#### [Input data]
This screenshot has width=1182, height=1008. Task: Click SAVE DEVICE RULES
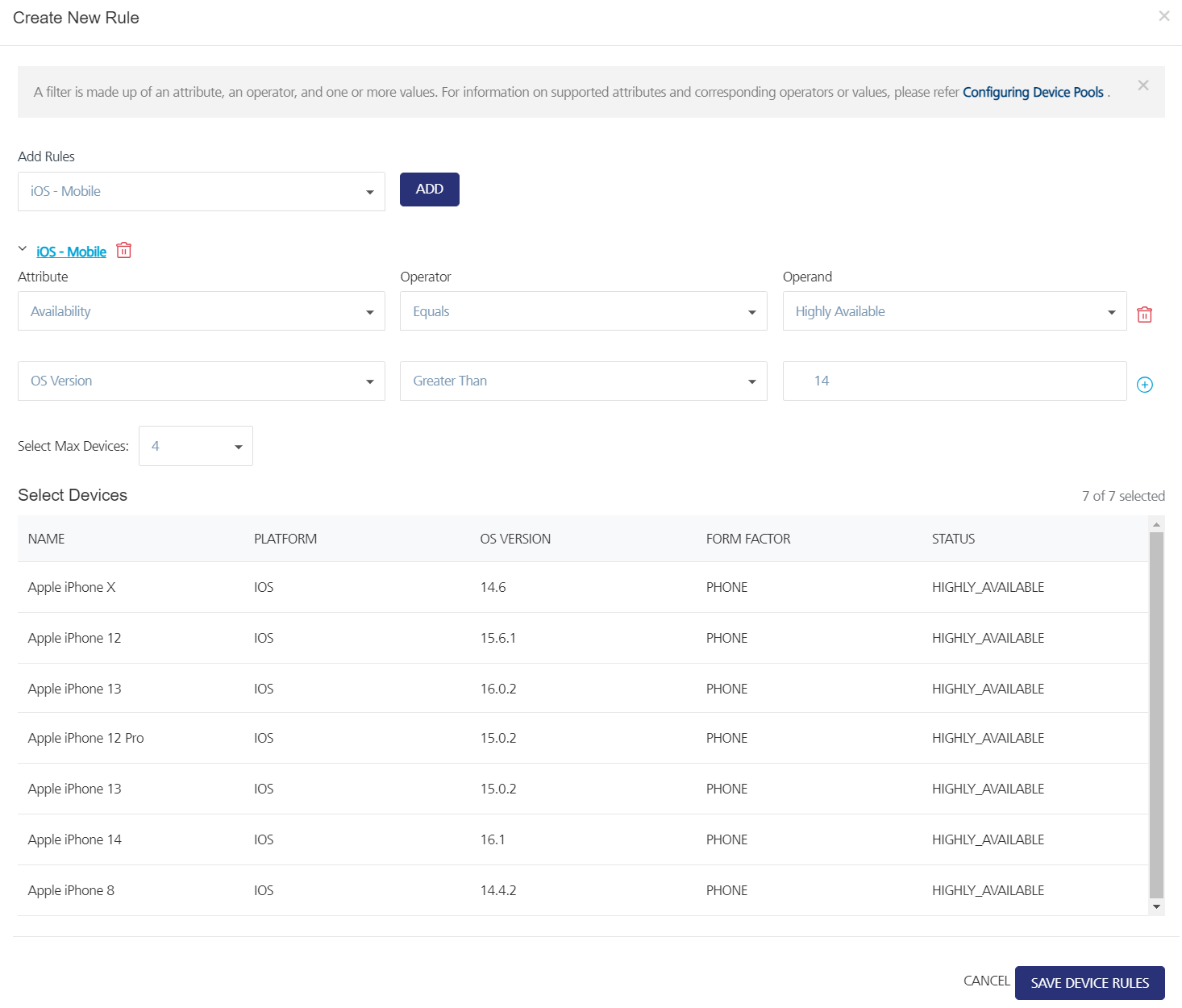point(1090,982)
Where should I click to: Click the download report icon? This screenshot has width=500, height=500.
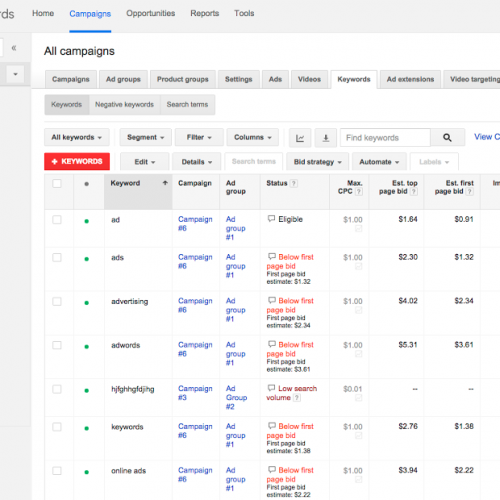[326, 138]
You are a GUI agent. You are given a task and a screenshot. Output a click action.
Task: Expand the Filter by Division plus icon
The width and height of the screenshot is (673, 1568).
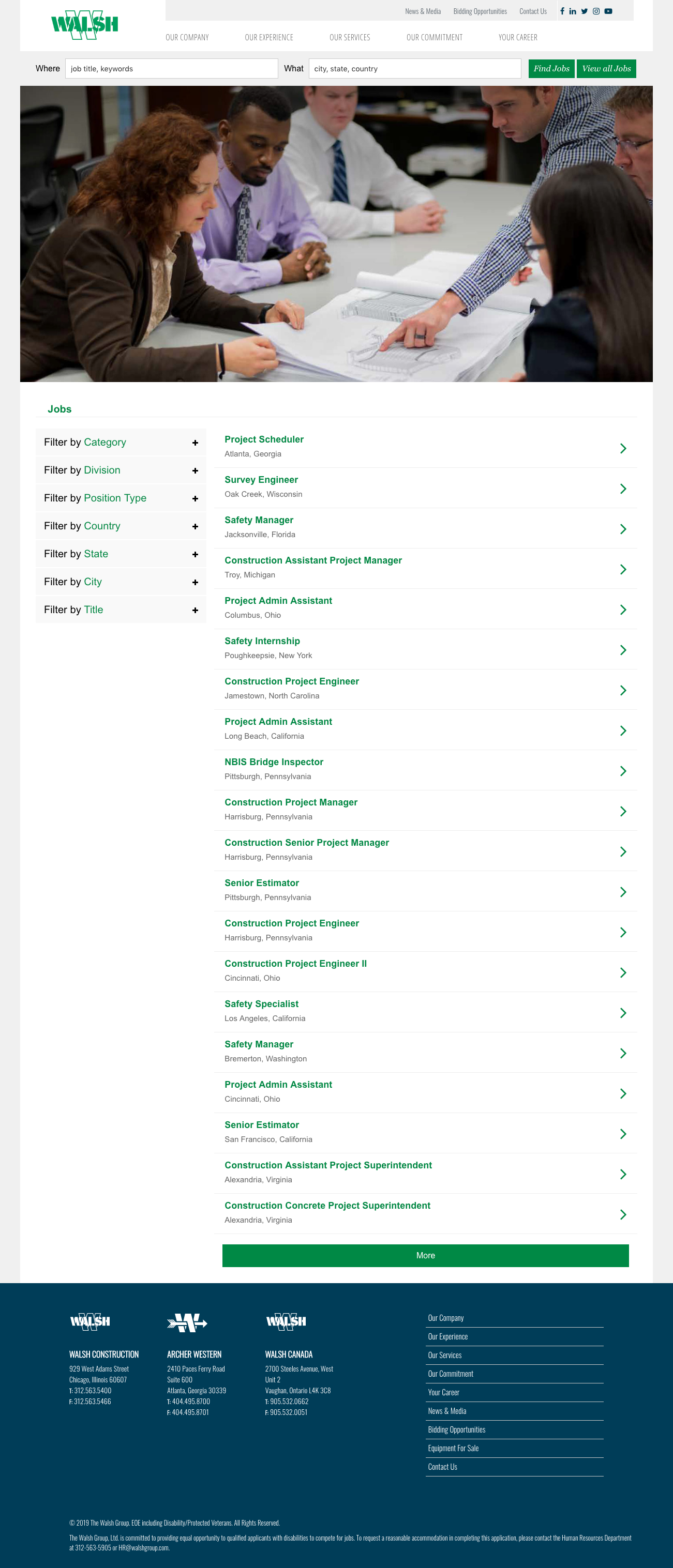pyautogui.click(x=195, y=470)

#### [Exercise goal]
In your copy, the listing above should appear word for word, with no images.

#### [Answer space]
This screenshot has width=1182, height=1008. Task: Click SAVE DEVICE RULES
point(1090,982)
Where should I click to: Click the download report icon? This screenshot has width=500, height=500.
[326, 138]
You are a GUI agent. You are given a task and a screenshot. Output a click action.
Task: Expand the Filter by Division plus icon
The width and height of the screenshot is (673, 1568).
pyautogui.click(x=195, y=470)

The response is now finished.